- TASK REQUIREMENTS -
Nothing but the lines below between the line holding "CORS (28, 900)" and the line holding "Company (13, 2362)", inclusive, should appear in the answer, each set down exactly.

- INFORMATION GIVEN -

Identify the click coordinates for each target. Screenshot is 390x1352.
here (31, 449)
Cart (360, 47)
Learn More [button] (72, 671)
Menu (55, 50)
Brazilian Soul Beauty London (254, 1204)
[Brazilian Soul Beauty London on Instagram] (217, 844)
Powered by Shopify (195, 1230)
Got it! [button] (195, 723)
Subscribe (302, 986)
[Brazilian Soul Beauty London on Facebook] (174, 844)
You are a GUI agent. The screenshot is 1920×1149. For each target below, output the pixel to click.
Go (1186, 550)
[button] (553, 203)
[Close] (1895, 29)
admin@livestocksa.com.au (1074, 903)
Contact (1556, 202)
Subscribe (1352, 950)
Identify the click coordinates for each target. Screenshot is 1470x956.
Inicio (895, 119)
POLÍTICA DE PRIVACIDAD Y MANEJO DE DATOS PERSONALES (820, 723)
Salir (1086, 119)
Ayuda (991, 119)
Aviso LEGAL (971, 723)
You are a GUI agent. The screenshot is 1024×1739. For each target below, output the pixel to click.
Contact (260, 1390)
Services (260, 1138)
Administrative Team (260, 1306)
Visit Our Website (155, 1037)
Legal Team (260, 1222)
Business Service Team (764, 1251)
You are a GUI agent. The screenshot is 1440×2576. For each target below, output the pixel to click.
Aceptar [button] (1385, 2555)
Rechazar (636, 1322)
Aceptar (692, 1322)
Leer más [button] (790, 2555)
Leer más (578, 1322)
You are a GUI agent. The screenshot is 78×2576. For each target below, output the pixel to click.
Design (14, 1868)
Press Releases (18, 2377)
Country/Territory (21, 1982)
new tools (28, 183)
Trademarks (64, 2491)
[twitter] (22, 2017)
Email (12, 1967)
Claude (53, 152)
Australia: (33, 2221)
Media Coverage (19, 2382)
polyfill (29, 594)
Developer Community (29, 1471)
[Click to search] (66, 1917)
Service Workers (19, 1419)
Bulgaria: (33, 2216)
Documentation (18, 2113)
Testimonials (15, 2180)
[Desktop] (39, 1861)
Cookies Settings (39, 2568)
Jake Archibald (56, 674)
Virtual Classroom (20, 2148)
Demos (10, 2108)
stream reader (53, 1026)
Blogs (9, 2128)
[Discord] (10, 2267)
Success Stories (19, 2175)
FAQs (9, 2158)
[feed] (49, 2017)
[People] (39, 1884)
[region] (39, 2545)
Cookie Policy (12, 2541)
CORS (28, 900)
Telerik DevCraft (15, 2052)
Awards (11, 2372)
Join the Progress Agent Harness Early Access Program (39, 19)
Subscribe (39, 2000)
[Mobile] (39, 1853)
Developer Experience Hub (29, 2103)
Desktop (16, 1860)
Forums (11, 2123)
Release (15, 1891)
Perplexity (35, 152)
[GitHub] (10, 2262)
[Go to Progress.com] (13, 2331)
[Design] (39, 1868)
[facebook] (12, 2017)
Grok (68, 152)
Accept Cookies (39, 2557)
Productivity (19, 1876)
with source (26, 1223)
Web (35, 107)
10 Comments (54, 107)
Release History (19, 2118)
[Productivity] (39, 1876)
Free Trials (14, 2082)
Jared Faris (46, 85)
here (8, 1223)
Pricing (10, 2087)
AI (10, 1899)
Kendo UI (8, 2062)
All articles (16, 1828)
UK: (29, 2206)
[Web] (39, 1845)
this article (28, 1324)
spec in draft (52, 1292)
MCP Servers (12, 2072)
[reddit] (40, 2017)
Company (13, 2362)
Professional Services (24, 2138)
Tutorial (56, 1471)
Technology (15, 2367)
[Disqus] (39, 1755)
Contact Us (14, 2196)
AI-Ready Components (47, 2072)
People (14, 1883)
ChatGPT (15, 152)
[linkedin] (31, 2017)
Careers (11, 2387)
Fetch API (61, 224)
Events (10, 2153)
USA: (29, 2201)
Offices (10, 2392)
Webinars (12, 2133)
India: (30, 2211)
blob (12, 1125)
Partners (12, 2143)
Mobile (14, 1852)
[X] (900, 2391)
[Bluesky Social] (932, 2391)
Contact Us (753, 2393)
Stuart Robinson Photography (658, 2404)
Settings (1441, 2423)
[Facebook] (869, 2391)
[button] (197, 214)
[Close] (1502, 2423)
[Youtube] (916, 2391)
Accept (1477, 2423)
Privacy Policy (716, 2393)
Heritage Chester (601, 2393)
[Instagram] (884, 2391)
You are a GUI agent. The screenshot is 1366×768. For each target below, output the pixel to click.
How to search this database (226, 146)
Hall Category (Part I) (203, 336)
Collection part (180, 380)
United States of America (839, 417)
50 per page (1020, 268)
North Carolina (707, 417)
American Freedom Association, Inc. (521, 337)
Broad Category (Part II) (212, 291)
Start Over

- REPLY TO THE EXERCISE -
CORS (28, 900)
Telerik DevCraft (15, 2052)
Awards (11, 2372)
Join the Progress Agent Harness Early Access Program (39, 19)
Subscribe (39, 2000)
[Mobile] (39, 1853)
Developer Experience Hub (29, 2103)
Desktop (16, 1860)
Forums (11, 2123)
Release (15, 1891)
Perplexity (35, 152)
[GitHub] (10, 2262)
[Go to Progress.com] (13, 2331)
[Design] (39, 1868)
[facebook] (12, 2017)
Grok (68, 152)
Accept Cookies (39, 2557)
Productivity (19, 1876)
with source (26, 1223)
Web (35, 107)
10 Comments (54, 107)
Release History (19, 2118)
[Productivity] (39, 1876)
Free Trials (14, 2082)
Jared Faris (46, 85)
here (8, 1223)
Pricing (10, 2087)
AI (10, 1899)
Kendo UI (8, 2062)
All articles (16, 1828)
UK: (29, 2206)
[Web] (39, 1845)
this article (28, 1324)
spec in draft (52, 1292)
MCP Servers (12, 2072)
[reddit] (40, 2017)
Company (13, 2362)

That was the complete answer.